Americans identify with their space program. When NASA scientists report climate-change events—such as the May release of data on the accelerated collapse of Antarctic ice shelves—the American public pays attention. Cutting NASA’s Earth-science funding will slow the flow of information underscoring human activity on the planet.

The Obama administration has increased the agency’s Earth-science budget—from $1.4 billion in 2009 to $1.7 billion in 2015 to a proposed $1.9 billion in 2016, out of a total NASA budget of $18.5 billion. The subcommittee proposed reducing the Earth-science budget by 38 percent of the president’s budget request.

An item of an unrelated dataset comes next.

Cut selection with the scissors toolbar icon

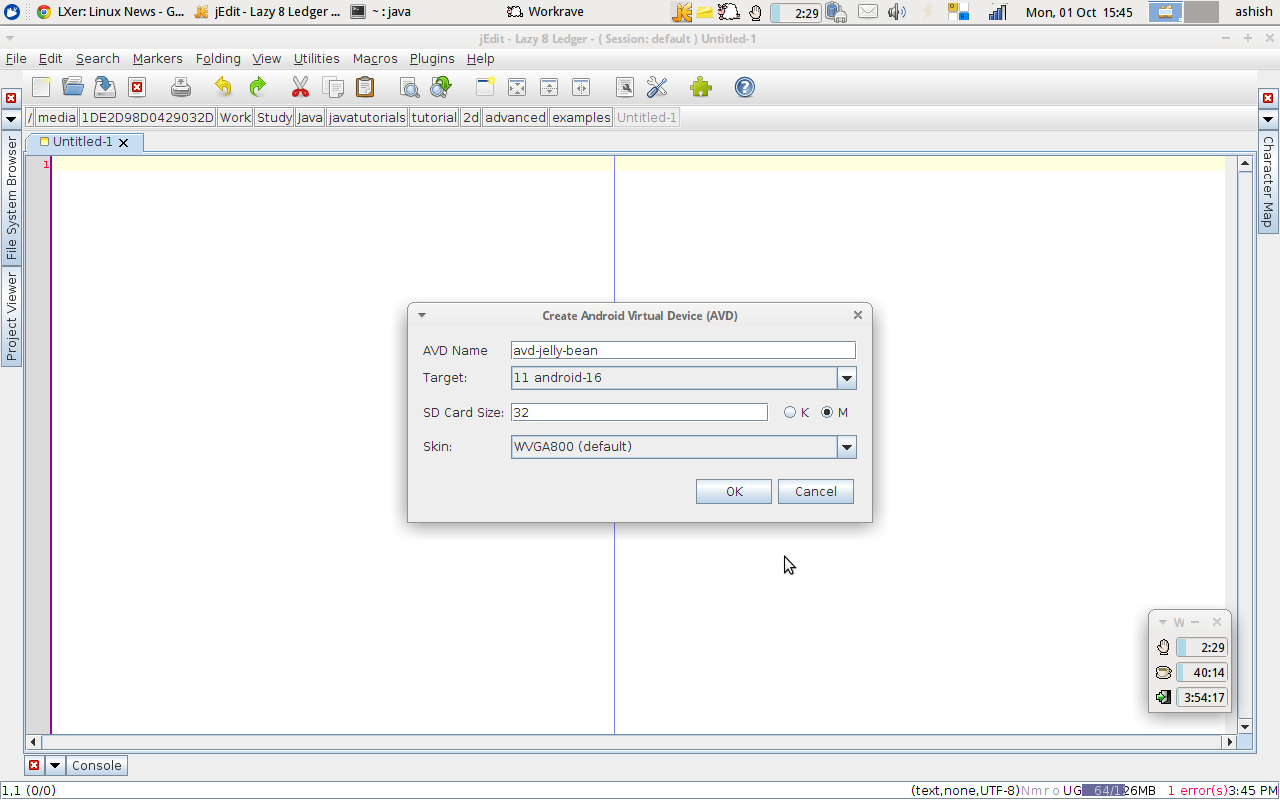click(x=300, y=87)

Texas Congressman Lamar Smith, who chairs the full Science, Space, and Technology Committee, and is a strident critic of the scientific consensus on climate change, confronted Bolden with a variation on Brooks’s trope: “One of the most glaring examples [of the Obama ignoring the space agency’s mandate] is the disproportionate increase in the Earth Science Division that it receives at the expense of other science divisions, and human and robotic space exploration. There are 13 other agencies involved in climate-change research, but only one that is responsible for space exploration.”

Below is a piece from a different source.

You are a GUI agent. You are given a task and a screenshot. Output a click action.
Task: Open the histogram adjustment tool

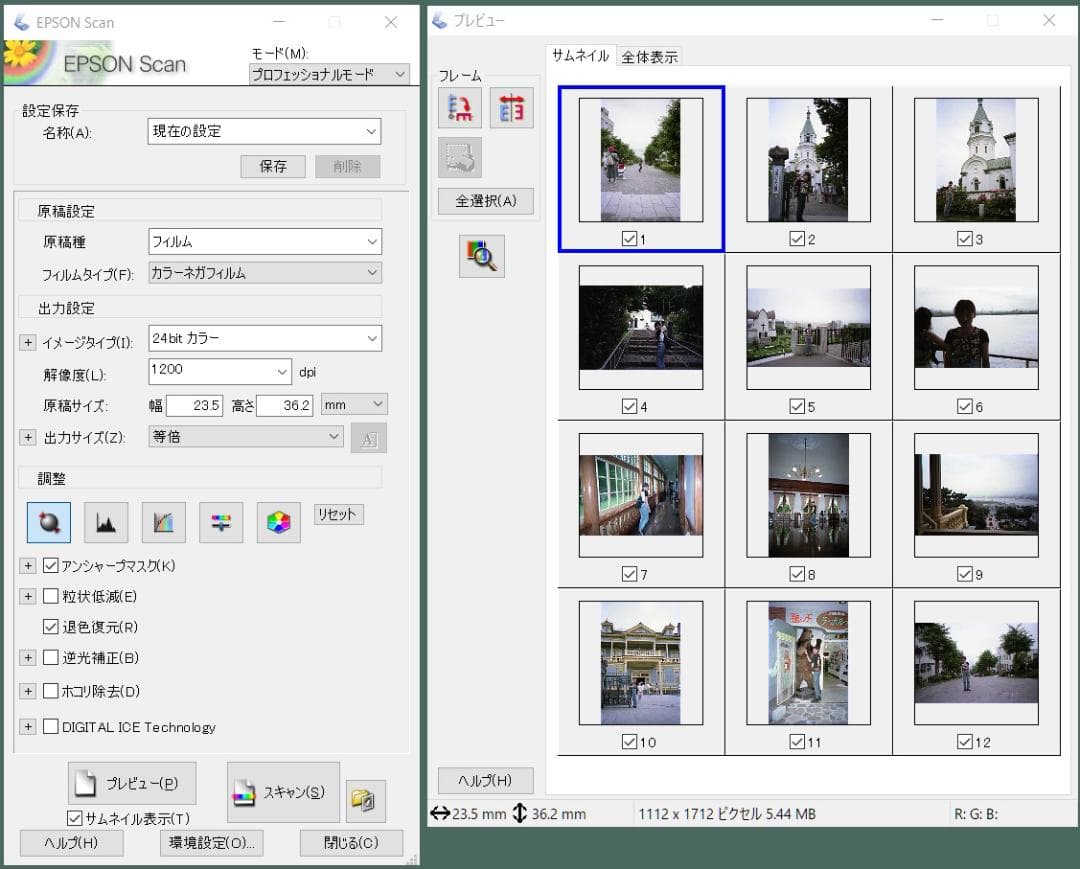click(106, 522)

None of these 13 agencies has anything close to NASA’s capacity to launch satellites. And all of them depend on NASA data. Brooks and other Republicans on the subcommittee also argued that the Environmental Protection Agency should be doing the Earth-science research conducted by NASA.

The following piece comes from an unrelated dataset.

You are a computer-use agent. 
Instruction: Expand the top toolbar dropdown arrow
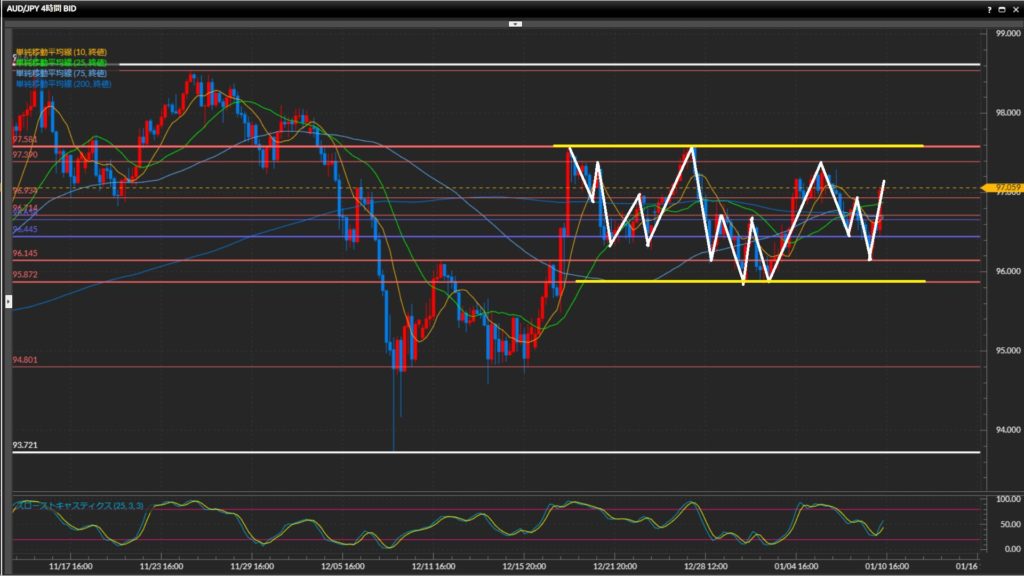(514, 22)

During the subsequent markup of the authorization bill, amendments offered by Democrats to restore Earth-science funding failed.

In May, a House appropriations subcommittee approved Obama’s $18.5 billion request to fund NASA without specifying cuts to the Earth-science budget. But a statement accompanying the bill stipulated that planetary science will be funded above the administration’s $1.36 billion request; so funds will be shifted from Earth science to planetary science.

This aversion to climate science is part of the Republican Party’s DNA. In 2006, when a 24-year-old journalism school dropout appointed by George W. Bush was limiting access to NASA’s climate scientist, Dr. James Hansen, the phrase “to understand and protect the home planet” was quietly removed from the space agency’s mission statement.

Climate-change deniers will have another attempt to cut Earth-science funding when the Senate Subcommittee on Space, Science, and Competitiveness writes its NASA budget authorization. It is chaired by Texas Senator Ted Cruz, another climate-change extremist.


Lou Dubose is the editor of The Washington Spectator.

This article appears in the July 2015 issue of The Washington Spectator.